• Text to read:
━━━━━━
My understanding is that when using a client certificate for security one issues a private and public key cert (for example X509) of some sort and sends that of to the consumer of the service that one wants to authorize themselves before consuming.

But what's then the standard way of checking that it's actually a valid client cert they are presenting? Please present the standard workflow here and also the role of the CA in this case.

also wondering what's preventing someone for just exporting the client cert from the client machine and using it somewhere else, is preventing export for the private key safe enough?


From a high level perspective, three things have to happen:

  1. The client has to prove that it is the proper owner of the client certificate. The web server challenges the client to sign something with its private key, and the web server validates the response with the public key in the certificate.

  2. The certificate has to be validated against its signing authority This is accomplished by verifying the signature on the certificate with the signing authority's public key. In addition, certificate revocation lists (CRLs) are checked to ensure the cert hasn't been blacklisted.

  3. The certificate has to contain information which designates it as a valid user of the web service. The web server is configured to look at specific items in the certificate (typically the subject field) and only allow certain values.

  • Does client verifies server in the same way as well? – Anudocs Dec 15 '20 at 15:46

The standard is called "X.509" and is best known under its incarnation as the "Internet X.509 Public Key Infrastructure Certificate and Certificate Revocation List (CRL) Profile", better known as RFC 5280. The complete, standard, certificate validation algorithm is laid out in (pain)full details in section 6.
━━━━━━
• Problem to solve:
Summarize the client certificate discussion in three sentences.

• Data block:
━━━━━━
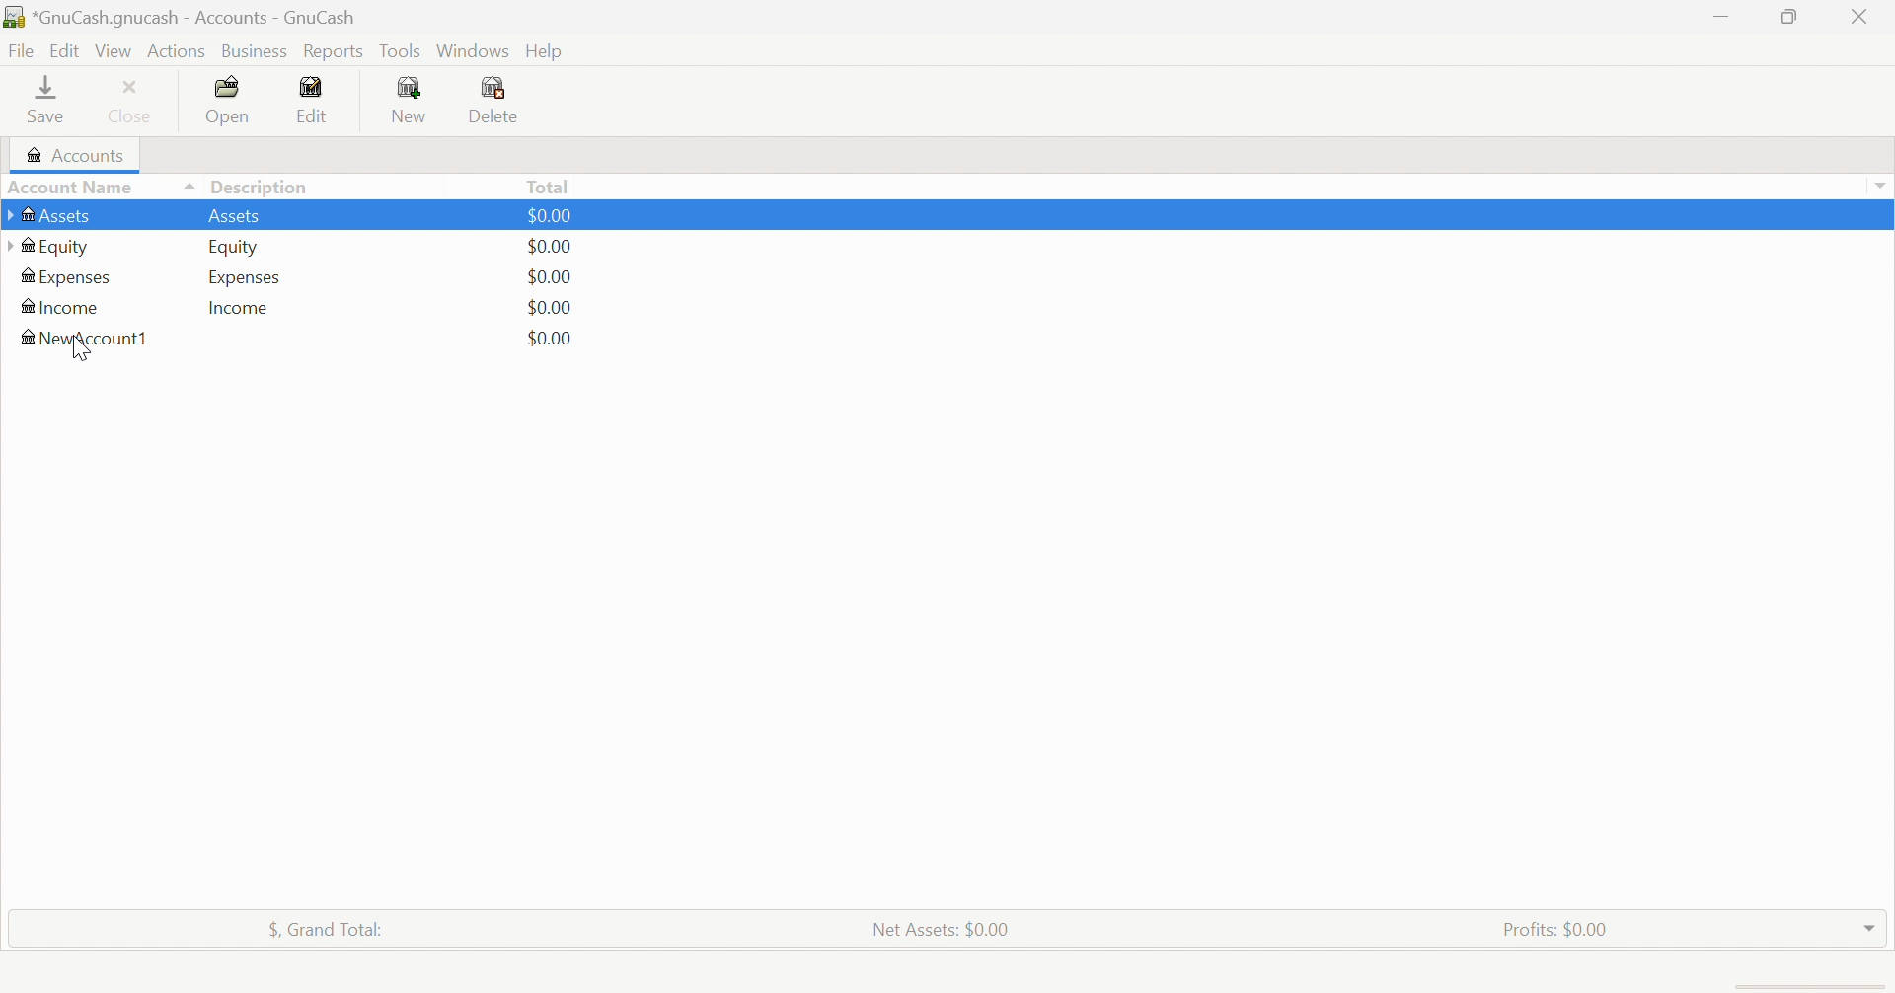 This screenshot has height=993, width=1895. What do you see at coordinates (182, 17) in the screenshot?
I see `*GnuCash.gnucash - Accounts - GnuCash` at bounding box center [182, 17].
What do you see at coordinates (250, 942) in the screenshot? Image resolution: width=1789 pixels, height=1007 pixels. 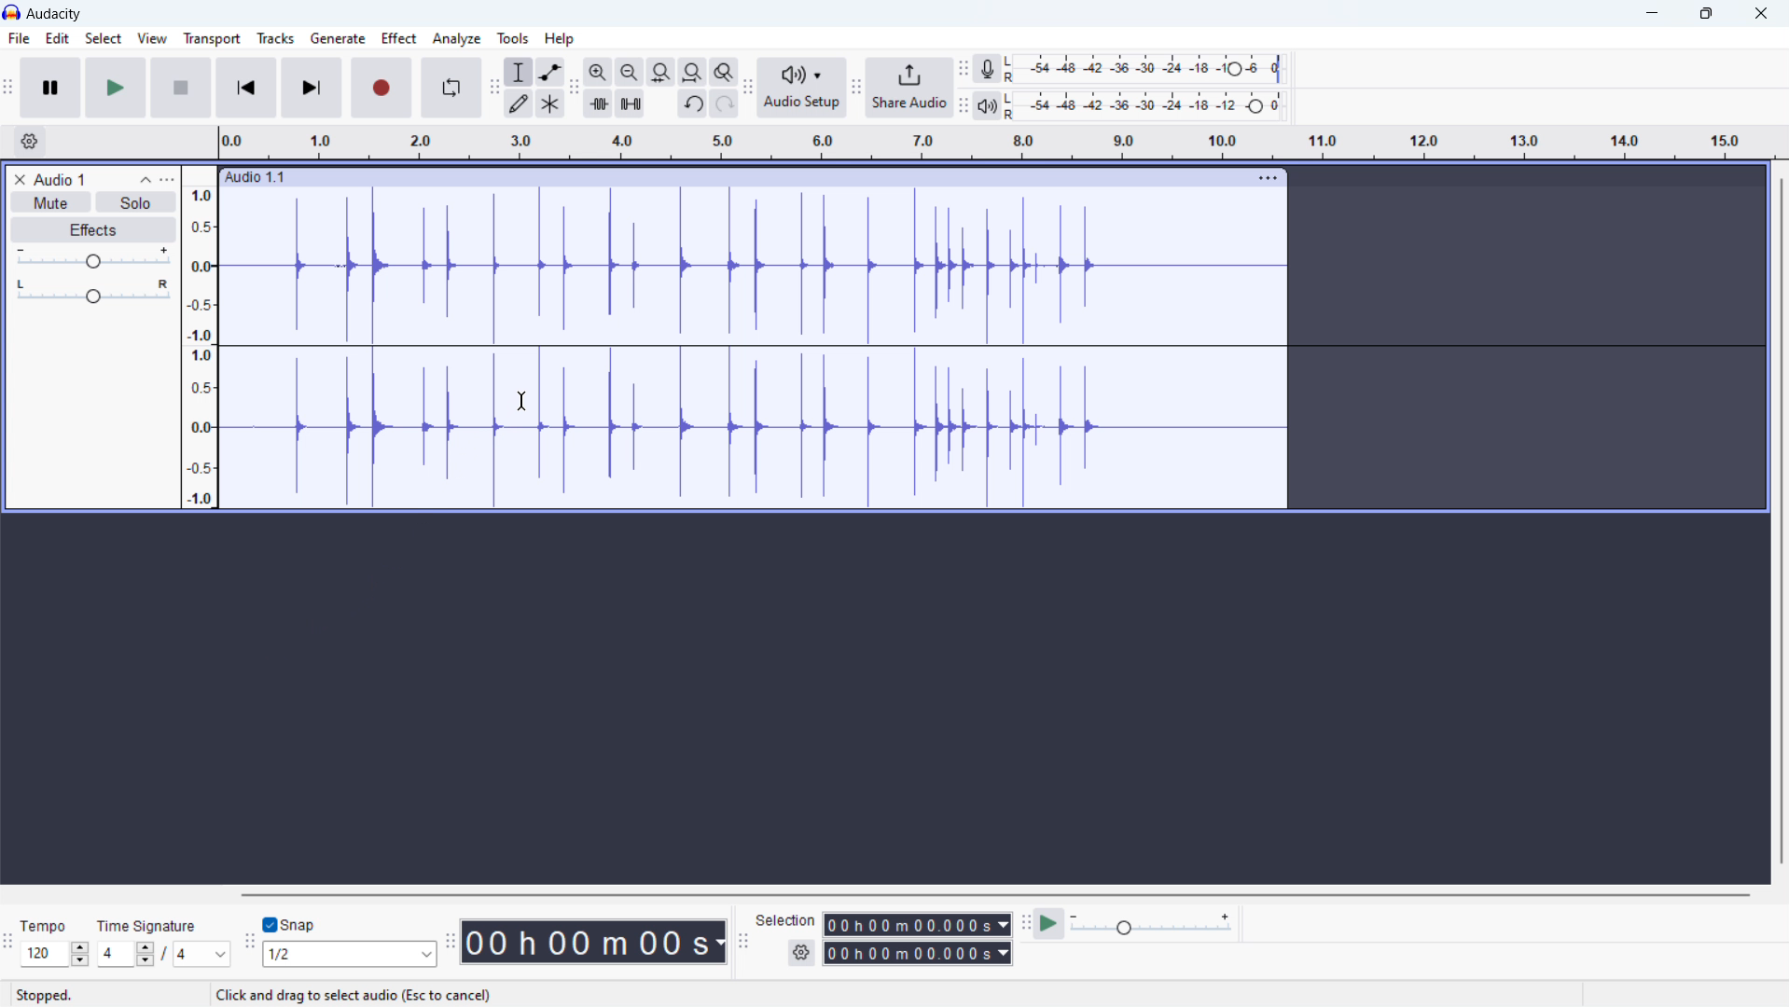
━━━━━━
• Exercise answer:
The asker wants the standard way to check that a presented client certificate is valid, the role of the CA, and whether preventing export of the private key is enough to stop the certificate being used elsewhere. One reply gives three steps: the client proves it owns the certificate by signing a challenge with its private key, the certificate is verified against its signing authority's signature and checked against revocation lists, and the server allows only certain values in specific fields such as the subject. Another reply names the standard as X.509, known as RFC 5280, whose section 6 sets out the full certificate validation algorithm.